I’ve fabricated and tested the electrodes array on 17 healthy volunteer, at the Imperial College London. The protocol was made by static and dynamic exercises and two electrode arrays were used for each subject: a 32-electrode array placed on the dorsal side of the hand, and either a 64-electrode or a 48-electrode array positioned on the palmar side.
The acquisition protocol consisted of two phases: an initial isometric EMG and force recording session, followed by dynamic data collection combining EMG acquisition with motion capture for kinematic analysis. The acquisition system used in this study was Myolink, a custom-designed system for HD-sEMG recordings.
In conclusion, this work focused on the design and fabrication of tattoo electrode arrays for HD-sEMG recordings of the hand.

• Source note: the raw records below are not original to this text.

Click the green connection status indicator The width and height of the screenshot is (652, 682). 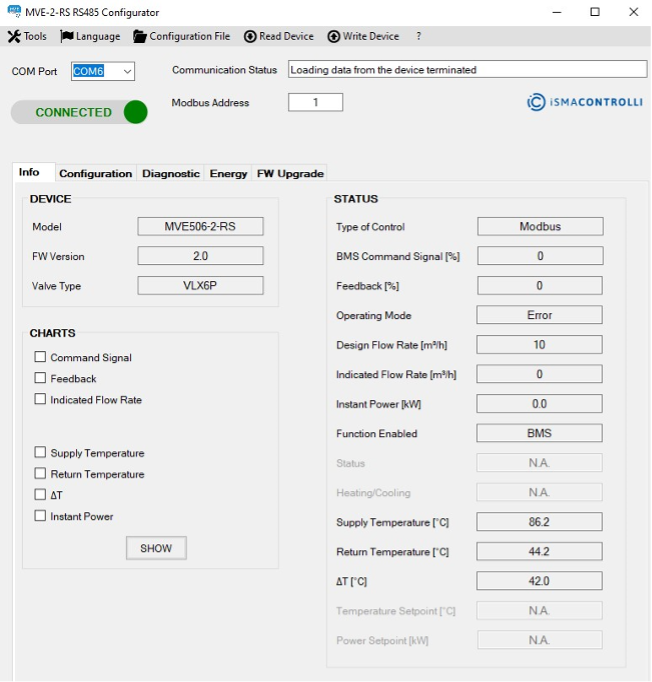135,112
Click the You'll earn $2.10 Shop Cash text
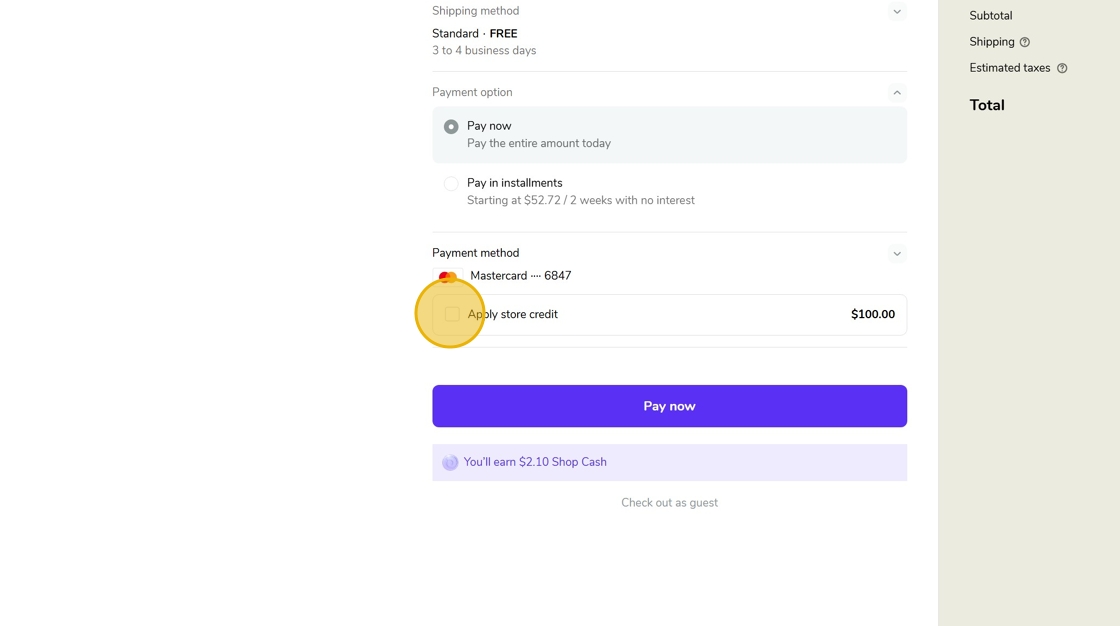Image resolution: width=1120 pixels, height=626 pixels. [x=535, y=462]
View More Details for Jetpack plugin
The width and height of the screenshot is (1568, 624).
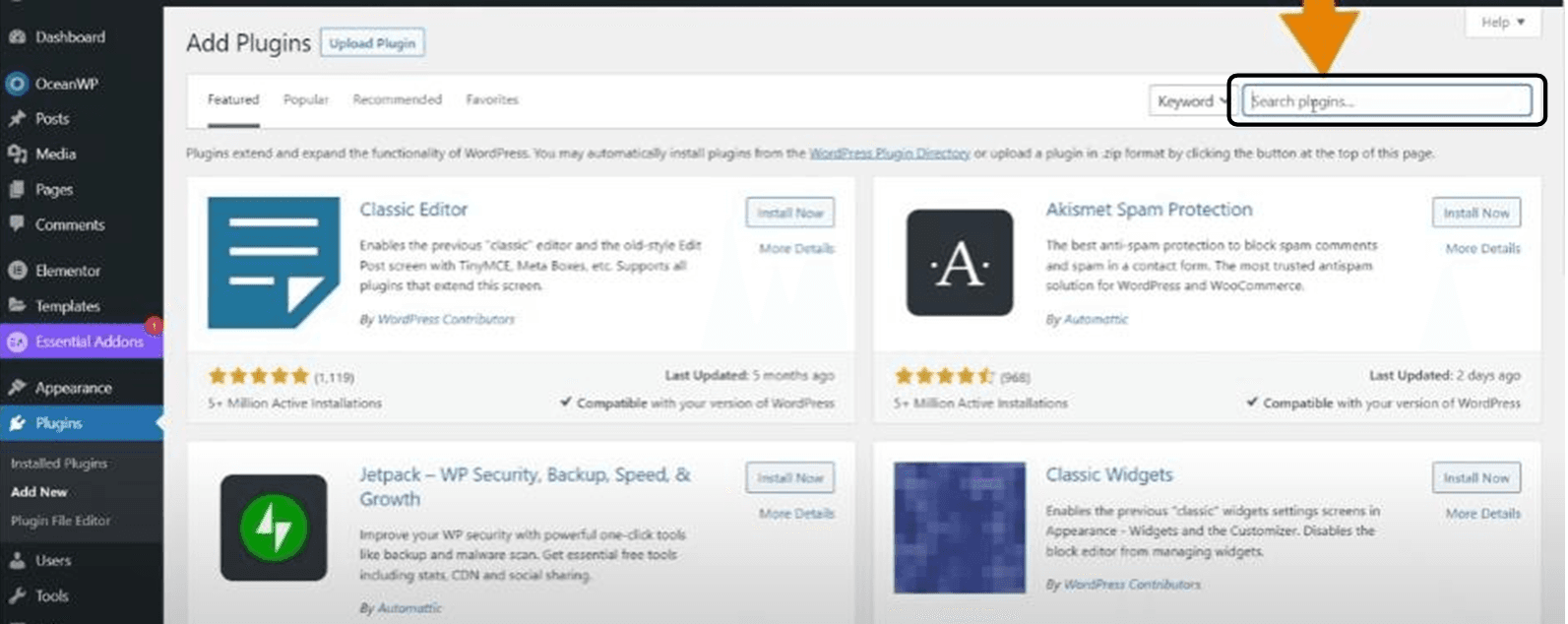tap(796, 514)
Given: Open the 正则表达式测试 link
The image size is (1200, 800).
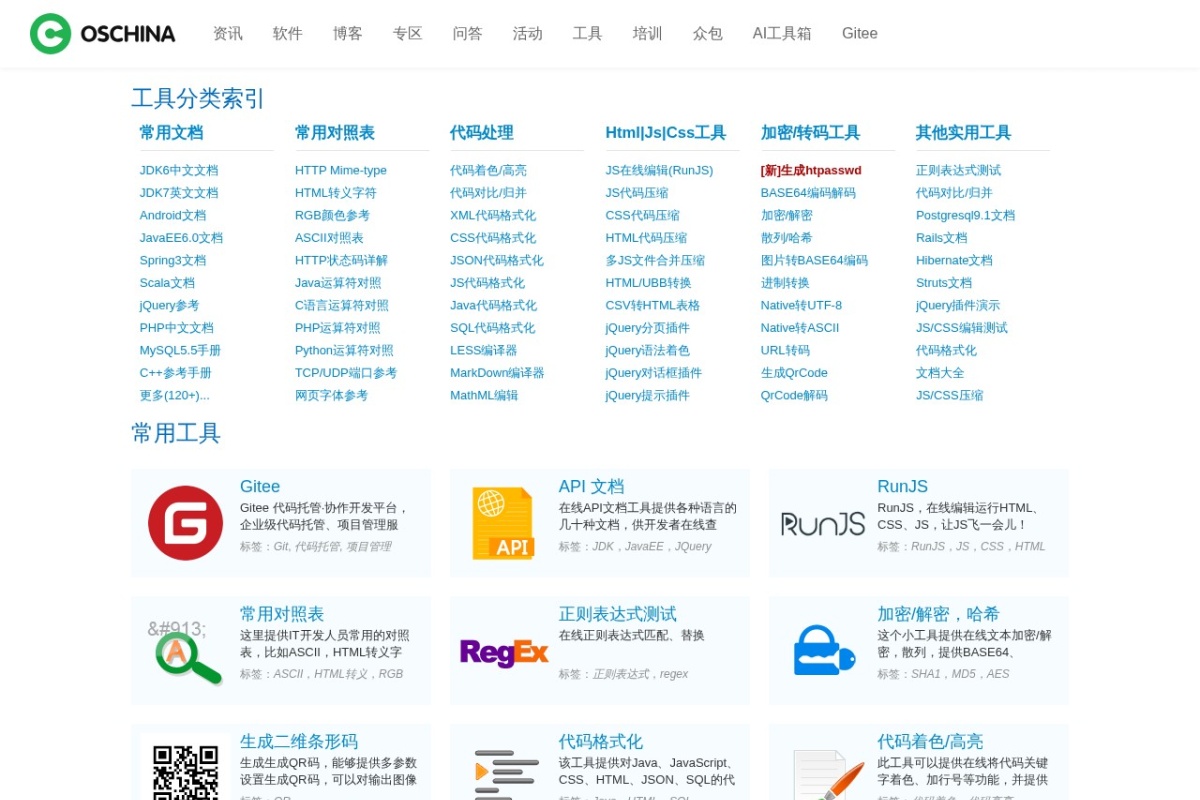Looking at the screenshot, I should (x=957, y=170).
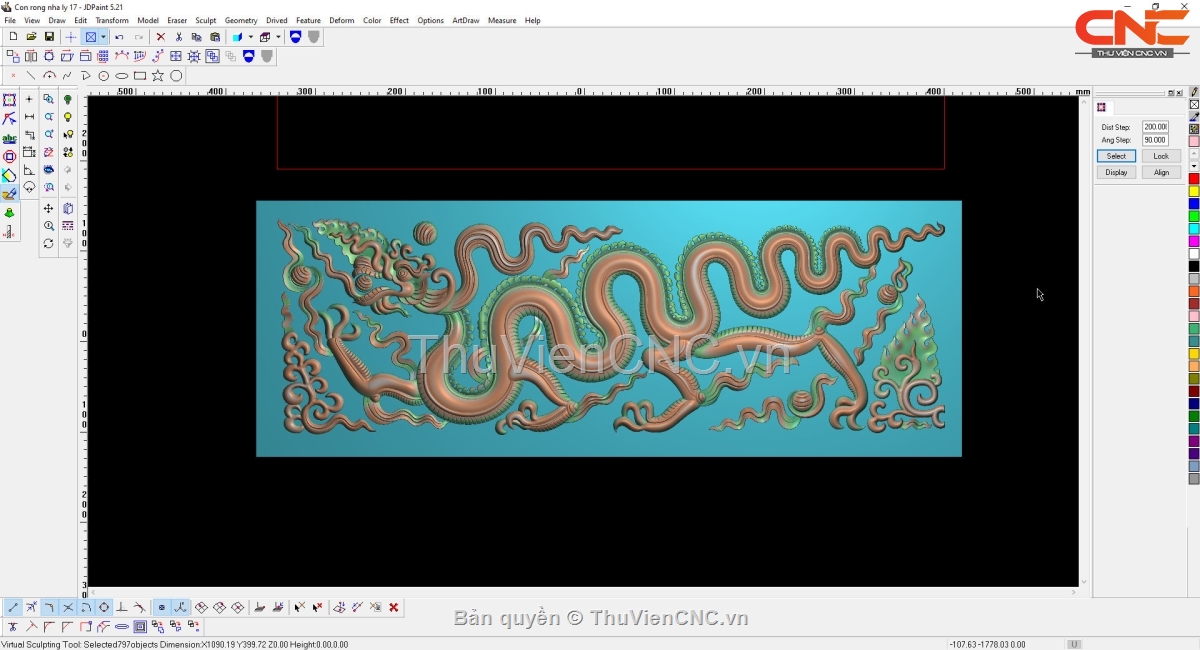This screenshot has width=1200, height=650.
Task: Select the ellipse drawing tool
Action: click(122, 76)
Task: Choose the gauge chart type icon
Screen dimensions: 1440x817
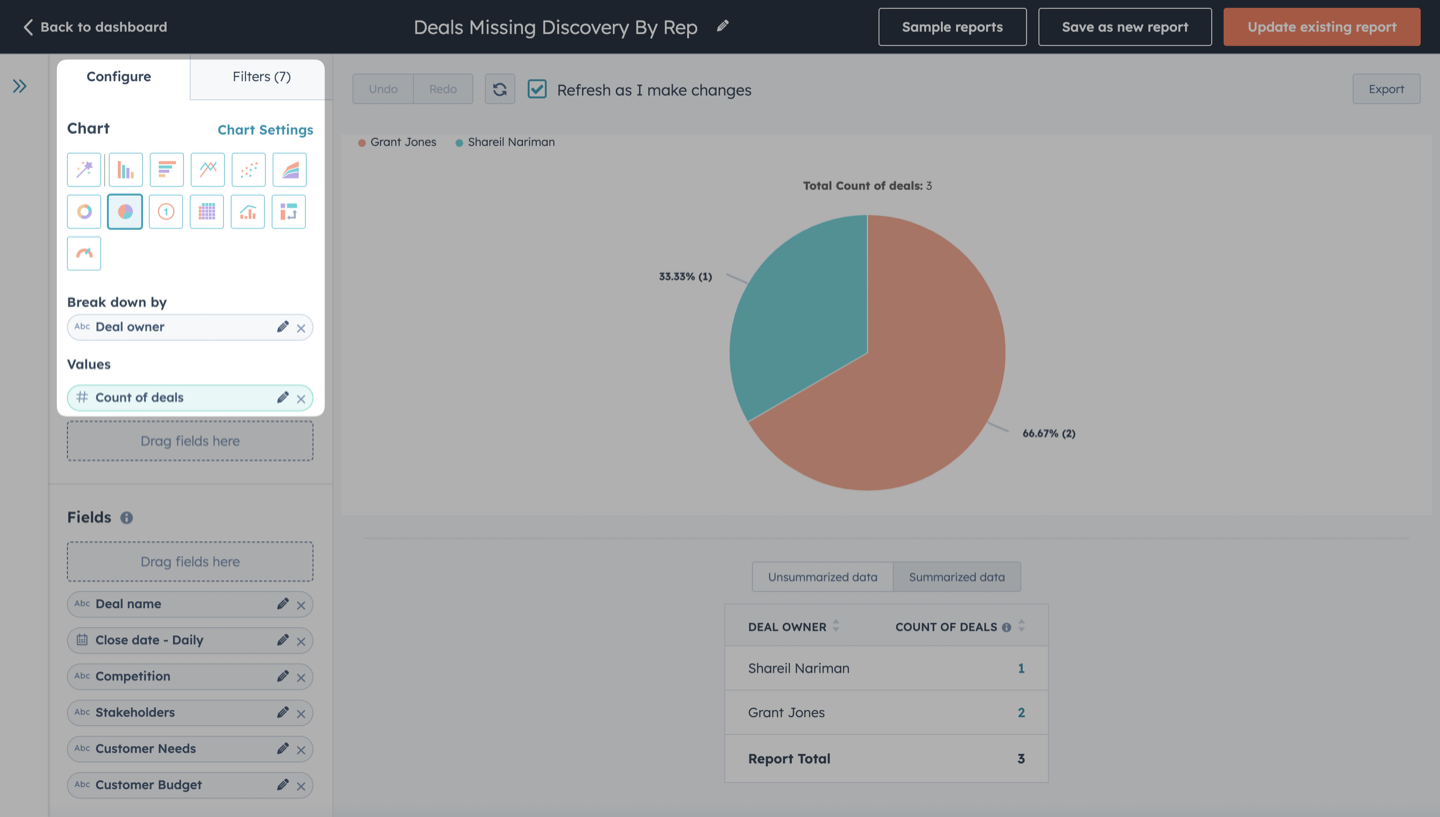Action: (x=84, y=253)
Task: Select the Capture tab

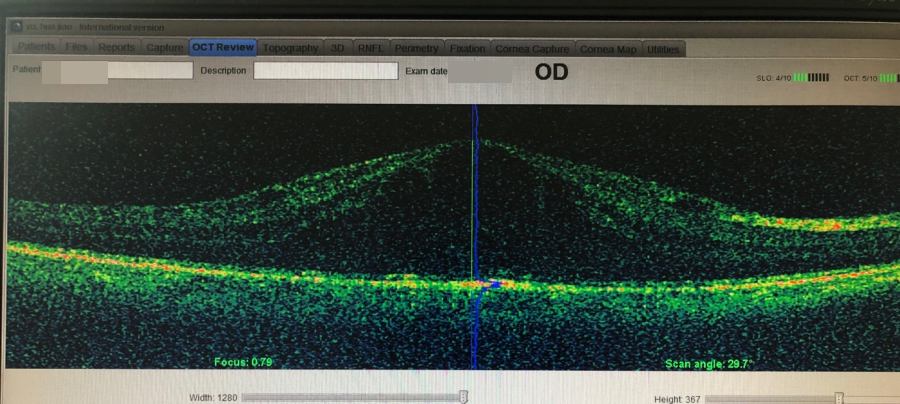Action: point(164,47)

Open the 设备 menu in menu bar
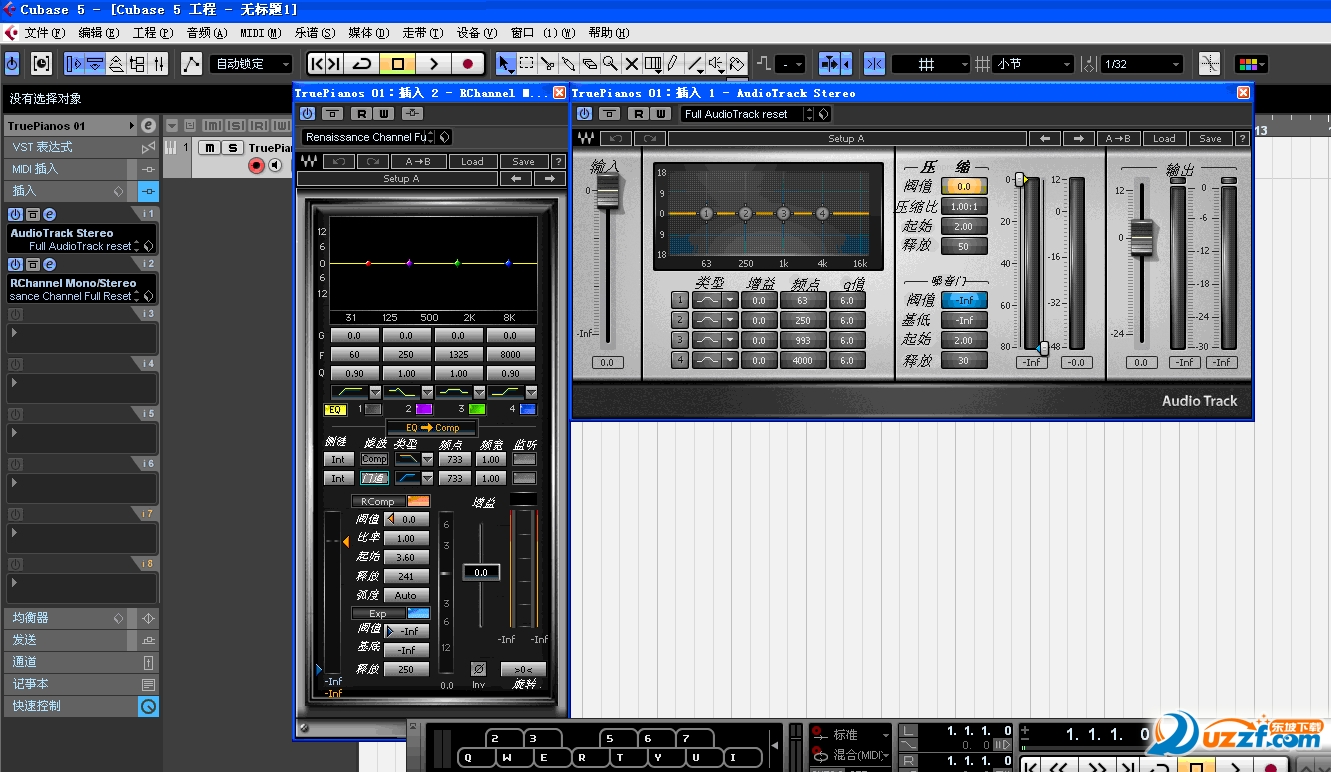(474, 33)
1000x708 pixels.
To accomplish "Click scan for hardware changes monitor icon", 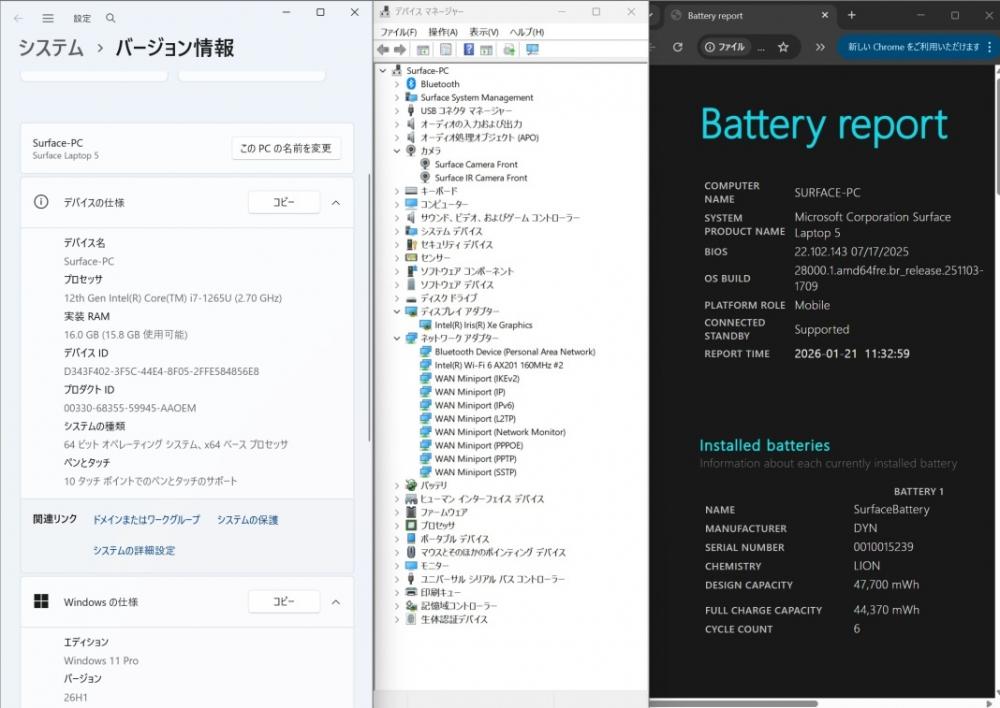I will point(532,50).
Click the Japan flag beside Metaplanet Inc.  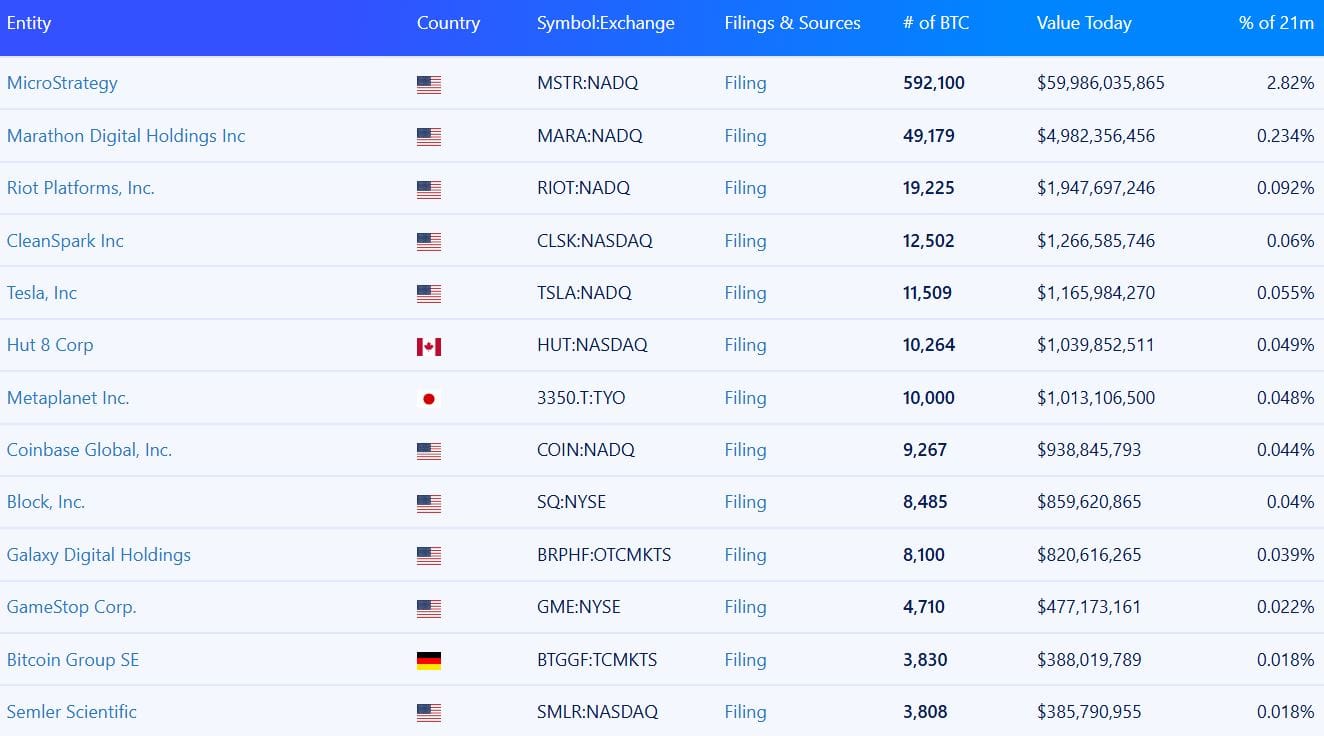point(429,398)
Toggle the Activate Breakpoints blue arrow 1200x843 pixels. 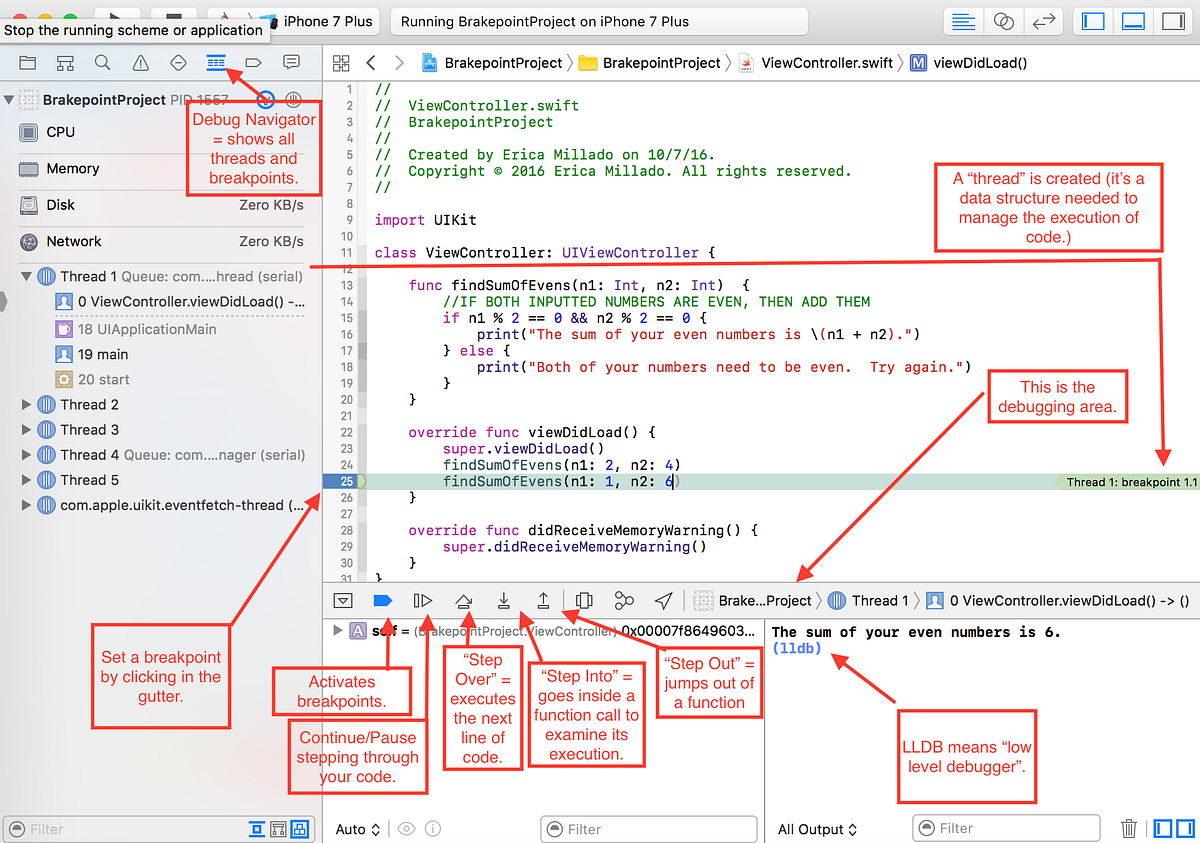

This technology overcomes several limitations of traditional EMG systems by offering skin conformability, wearability, and enhanced spatial resolution.
Thanks to their properties, the tattoo electrode arrays allowed for simultaneous recording from intrinsic hand muscles, enabling the investigation of synergistic muscle coordination during hand movements. This represents the first implementation of a high-density electrode array with 32 or more channels that is both conformable to the skin and stable throughout the entire experimental protocol.
Their implementation in preliminary data collection on healthy subjects demonstrates their potential for comprehensive muscle activity monitoring, a deeper understanding of hand biomechanics, and the generation of data for hand gesture recognition.